-- Kutipan Teks --
^^^^

KOMPAS.com - Seiring dengan percepatan perubahan iklim, para ilmuwan memberikan peringatan tentang dampaknya yang berpotensi menghancurkan pasokan pangan dunia.
Tim peneliti internasional tersebut dalam studinya menyebut tanpa perubahan cepat dalam cara mengembangkan tanaman yang tahan terhadap iklim, kita dapat menghadapi kekurangan pangan yang meluas dan menyebabkan kelaparan, migrasi massal, dan ketidakstabilan global.
"Kita sedang berpacu dengan waktu. Tanaman yang kita andalkan untuk makanan semakin berjuang untuk bertahan hidup dari cuaca ekstrem, mulai dari gelombang panas hingga kekeringan dan banjir," kata Silvia Restrepo, dari Boyce Thompson Institute (BTI), New York AS.
Baca juga:
"Sementara itu, pendekatan yang kita lakukan saat ini untuk mengembangkan tanaman menjadi lebih tangguh tidak berjalan cukup cepat," paparnya lagi.
Seperti dikutip dari Phys, Sabtu (7/12/2024) tanaman juga tidak hanya berjuang melawan suhu yang lebih tinggi tetapi juga menghadapi wabah hama dan penyakit yang lebih sering terjadi.
Bahkan ketika tanaman bertahan hidup dari tantangan ini, perubahan iklim dapat mengurangi nilai gizinya.
Sedangkan pertanian sendiri berkontribusi terhadap sekitar 26 persen emisi gas rumah kaca global, sehingga menciptakan lingkaran setan.

^^^^

-- Kumpulan Materi --

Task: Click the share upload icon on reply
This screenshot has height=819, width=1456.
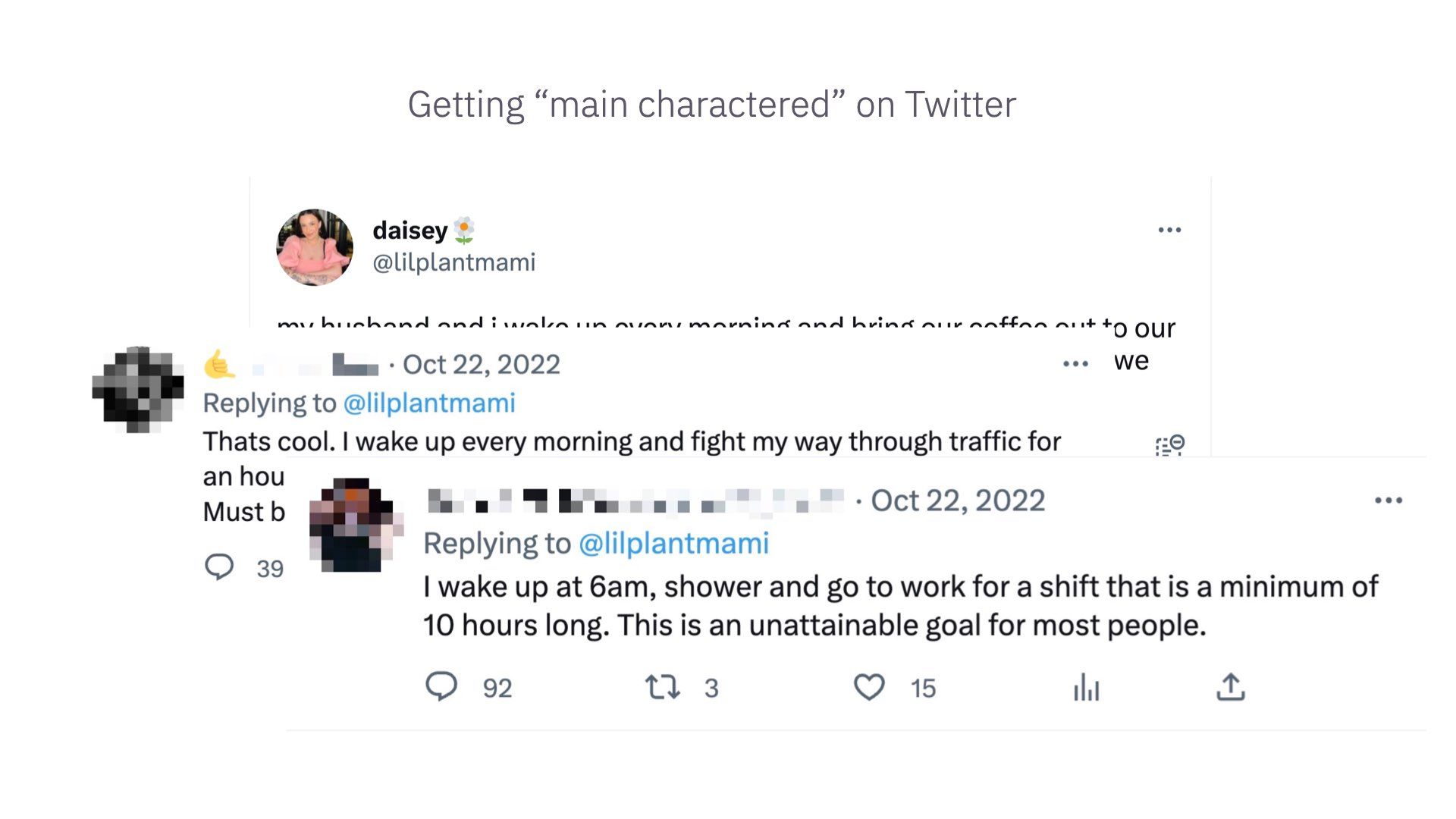Action: tap(1231, 687)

^^^^

-- Tugas Latihan --
1. Menurut teks tentang perubahan iklim dan pasokan pangan, berapa persen emisi gas rumah kaca global yang berasal dari pertanian?
2. Lanjutkan teks tentang perubahan iklim dan pasokan pangan, dimulai setelah kalimat terakhirnya.
Materi di atas tidak diperlukan untuk mengerjakan latihan ini.

-- Jawaban Tiap Tugas --
1. Sekitar 26 persen.

2.
Peneliti dalam studinya kemudian menguraikan rekomendasi solusi untuk mengatasi krisis tersebut, yaitu menciptakan inisiatif penelitian global yang mempertemukan para ilmuwan dari negara maju dan berkembang untuk berbagi sumber daya dan keahlian
Lainnya adalah mempelajari tanaman dalam kondisi dunia nyata, bukan hanya di laboratorium yang terkontrol, membangun kemitraan yang lebih kuat antara ilmuwan laboratorium dan petani, membangun kepercayaan publik dan penerimaan terhadap teknologi pengembangan tanaman baru.
Kemudian menyederhanakan peraturan untuk mempercepat penerapan solusi inovatif.
Lebih lanjut, meski pertanian berperan penting dalam kelangsungan hidup manusia, hanya sekitar 4 persen dari pendanaan iklim global atau sekitar 35 miliar dollar per tahun yang digunakan untuk mengembangkan sistem pangan yang tahan terhadap iklim.
Baca juga:
Yang lebih memprihatinkan, sebagian besar penelitian ini berfokus pada pertanian skala besar di negara maju, meninggalkan pertanian skala kecil dan negara berkembang.
"Kita perlu memikirkan kembali sepenuhnya cara kita menghadapi tantangan ini," ungkap Andrew Nelson, penulis lain dalam studi.
"Daripada memulai di laboratorium dan berharap solusinya berhasil di lapangan, kita harus mulai dengan memahami tantangan nyata petani di dunia nyata dan kemudian bekerja mundur untuk mengembangkan solusi praktis," tambahnya.
Para peneliti menekankan bahwa keberhasilan akan membutuhkan kolaborasi yang belum pernah terjadi sebelumnya antara ilmuwan, petani, pembuat kebijakan, dan masyarakat.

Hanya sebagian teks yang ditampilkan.